琵琶のほとりのクリスティ

「えっ、忘れ物ですか……?」

 思わず聞き返す受話器の向こうで、クリスさんが『ええ』と答えた。
 ある日の夕方、十七時半頃のことだ。

『可愛らしいタコの巾着です。中にはお化粧品の類が入っているようですが――』

「私の物で間違いないですね……クリスさん、まだお店におられますか? 取りに行っても大丈夫でしょうか?」

『ええ、構いませんよ。夕食は済まされましたか?』

「え? いえ、まだです。母も夜勤に行ってしまいましたし、まったりと自分のペースで何か適当に食べようかと」

『なるほど。では、こちらでご用意いたしましょう。

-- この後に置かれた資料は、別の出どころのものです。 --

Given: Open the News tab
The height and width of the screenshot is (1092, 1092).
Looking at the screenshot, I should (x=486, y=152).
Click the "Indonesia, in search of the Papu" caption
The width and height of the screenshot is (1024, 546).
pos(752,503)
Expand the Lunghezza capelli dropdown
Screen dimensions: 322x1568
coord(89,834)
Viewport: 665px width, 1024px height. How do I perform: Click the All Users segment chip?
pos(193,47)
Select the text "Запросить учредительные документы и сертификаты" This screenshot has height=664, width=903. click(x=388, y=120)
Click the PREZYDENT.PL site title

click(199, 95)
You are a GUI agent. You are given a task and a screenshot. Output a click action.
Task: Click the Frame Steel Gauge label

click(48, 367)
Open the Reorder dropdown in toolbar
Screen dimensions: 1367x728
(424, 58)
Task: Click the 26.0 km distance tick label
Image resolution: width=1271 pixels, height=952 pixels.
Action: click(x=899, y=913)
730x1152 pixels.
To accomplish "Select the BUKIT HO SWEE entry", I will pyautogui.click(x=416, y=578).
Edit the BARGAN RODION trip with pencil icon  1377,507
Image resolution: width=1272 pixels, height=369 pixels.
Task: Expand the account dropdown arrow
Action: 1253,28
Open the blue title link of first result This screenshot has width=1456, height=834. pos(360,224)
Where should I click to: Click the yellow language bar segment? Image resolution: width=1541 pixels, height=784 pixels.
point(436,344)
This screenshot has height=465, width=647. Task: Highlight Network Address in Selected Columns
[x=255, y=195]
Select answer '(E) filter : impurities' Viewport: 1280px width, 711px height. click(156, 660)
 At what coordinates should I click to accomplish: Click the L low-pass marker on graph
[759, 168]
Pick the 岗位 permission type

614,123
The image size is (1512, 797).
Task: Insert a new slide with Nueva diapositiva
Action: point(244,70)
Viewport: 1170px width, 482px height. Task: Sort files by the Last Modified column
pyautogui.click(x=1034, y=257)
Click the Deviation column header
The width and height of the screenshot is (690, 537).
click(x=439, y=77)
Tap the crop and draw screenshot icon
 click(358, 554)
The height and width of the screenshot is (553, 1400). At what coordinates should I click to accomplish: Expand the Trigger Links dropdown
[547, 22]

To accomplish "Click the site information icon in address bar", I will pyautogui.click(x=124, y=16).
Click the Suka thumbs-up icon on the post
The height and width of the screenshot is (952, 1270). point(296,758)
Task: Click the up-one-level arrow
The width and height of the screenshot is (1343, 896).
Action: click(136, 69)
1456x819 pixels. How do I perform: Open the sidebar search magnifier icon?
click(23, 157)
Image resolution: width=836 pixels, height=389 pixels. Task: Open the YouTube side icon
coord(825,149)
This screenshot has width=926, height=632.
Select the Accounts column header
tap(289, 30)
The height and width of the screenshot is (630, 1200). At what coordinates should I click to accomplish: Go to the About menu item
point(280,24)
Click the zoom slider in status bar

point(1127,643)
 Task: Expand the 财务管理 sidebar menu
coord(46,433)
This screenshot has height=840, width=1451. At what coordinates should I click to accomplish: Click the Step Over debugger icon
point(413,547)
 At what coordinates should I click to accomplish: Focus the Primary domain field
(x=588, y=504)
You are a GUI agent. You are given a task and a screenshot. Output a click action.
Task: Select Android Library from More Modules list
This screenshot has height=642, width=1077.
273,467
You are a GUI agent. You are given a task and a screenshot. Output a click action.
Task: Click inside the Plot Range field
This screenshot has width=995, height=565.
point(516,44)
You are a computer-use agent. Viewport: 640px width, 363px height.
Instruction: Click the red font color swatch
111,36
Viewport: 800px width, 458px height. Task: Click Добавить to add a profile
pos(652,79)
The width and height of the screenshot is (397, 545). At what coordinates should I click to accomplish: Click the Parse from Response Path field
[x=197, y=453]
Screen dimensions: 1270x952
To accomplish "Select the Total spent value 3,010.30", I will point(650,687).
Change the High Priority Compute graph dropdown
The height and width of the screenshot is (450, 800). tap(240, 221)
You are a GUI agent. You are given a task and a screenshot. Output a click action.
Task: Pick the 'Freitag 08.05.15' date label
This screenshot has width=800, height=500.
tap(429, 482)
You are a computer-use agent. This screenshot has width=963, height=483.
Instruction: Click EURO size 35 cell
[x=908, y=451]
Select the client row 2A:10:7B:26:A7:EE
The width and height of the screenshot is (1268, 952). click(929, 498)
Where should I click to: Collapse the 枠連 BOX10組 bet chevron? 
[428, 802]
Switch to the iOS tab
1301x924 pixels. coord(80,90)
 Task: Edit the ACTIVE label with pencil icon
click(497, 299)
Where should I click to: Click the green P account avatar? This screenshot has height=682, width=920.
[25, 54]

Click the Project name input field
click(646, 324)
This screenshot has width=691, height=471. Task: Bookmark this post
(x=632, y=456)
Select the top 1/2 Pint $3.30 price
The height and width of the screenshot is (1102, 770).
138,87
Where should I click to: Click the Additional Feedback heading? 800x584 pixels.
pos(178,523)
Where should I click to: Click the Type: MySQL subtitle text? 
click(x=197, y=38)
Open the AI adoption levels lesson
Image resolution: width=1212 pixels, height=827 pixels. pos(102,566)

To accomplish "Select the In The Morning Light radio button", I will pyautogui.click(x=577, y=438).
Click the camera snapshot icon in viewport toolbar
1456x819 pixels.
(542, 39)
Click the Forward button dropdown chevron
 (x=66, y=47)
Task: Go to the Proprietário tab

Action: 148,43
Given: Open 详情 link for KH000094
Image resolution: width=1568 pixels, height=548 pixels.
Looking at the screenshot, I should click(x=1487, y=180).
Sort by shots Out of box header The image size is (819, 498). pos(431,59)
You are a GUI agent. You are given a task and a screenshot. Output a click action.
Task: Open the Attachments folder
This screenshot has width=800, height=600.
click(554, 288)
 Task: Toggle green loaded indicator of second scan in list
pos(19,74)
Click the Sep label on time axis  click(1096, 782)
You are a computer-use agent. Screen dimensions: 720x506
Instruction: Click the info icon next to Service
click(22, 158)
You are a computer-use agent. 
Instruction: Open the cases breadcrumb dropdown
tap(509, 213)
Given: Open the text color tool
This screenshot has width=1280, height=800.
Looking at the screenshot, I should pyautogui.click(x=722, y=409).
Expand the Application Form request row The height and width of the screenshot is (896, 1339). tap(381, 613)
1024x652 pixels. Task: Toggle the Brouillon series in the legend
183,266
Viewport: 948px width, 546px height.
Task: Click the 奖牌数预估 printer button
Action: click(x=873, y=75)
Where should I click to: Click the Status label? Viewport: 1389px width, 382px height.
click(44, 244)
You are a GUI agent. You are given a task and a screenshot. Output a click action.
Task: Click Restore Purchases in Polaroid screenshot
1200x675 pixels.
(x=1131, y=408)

せっかくですし、ご一緒にどうです?』

「えっ、良いんですか?」

『勿論です。よくよく思えば、歓迎会のようなこともしていませんでしたし。如何でしょうか?』

「い、行きます、すぐ行きます! ちゃちゃっと着替えてすぐ行きます!」

『あらあら。ふふっ。お待ちしておりますね』

 クリスさんはふわりと笑って言った。

「あっ、そう言えば――クリスさん、日本酒って飲めますか?」

『日本酒? ええ、好物ですけれど』

「良かった! 母が知り合いから貰ったお酒らしいんですけれど、その母はかなりの下戸で……お好きなら、私の挨拶代わりに持って行きなさいって、預っているものがあるんです」

『あらあら、それは嬉しいお話ですね。では、せっかくですからお言葉に甘えると致しましょうか』

「はい! では、すぐに準備して伺いますね!」

『ふふっ。夕餉の仕込みもこれからですから、焦らずゆっくりといらしてください。それでは』

 そう言って、クリスさんは通話を切ってしまった。
 ただ忘れ物を取りに行く為の筈が、歓迎会、という一言に、何を着て行こうかという思いが湧いて来てしまう。
 仕事着しか見た事はないけれど、クリスさんは私服もきっと素敵なことだろう。
 せめて、その場に在ってもおかしくないような恰好でいかないと。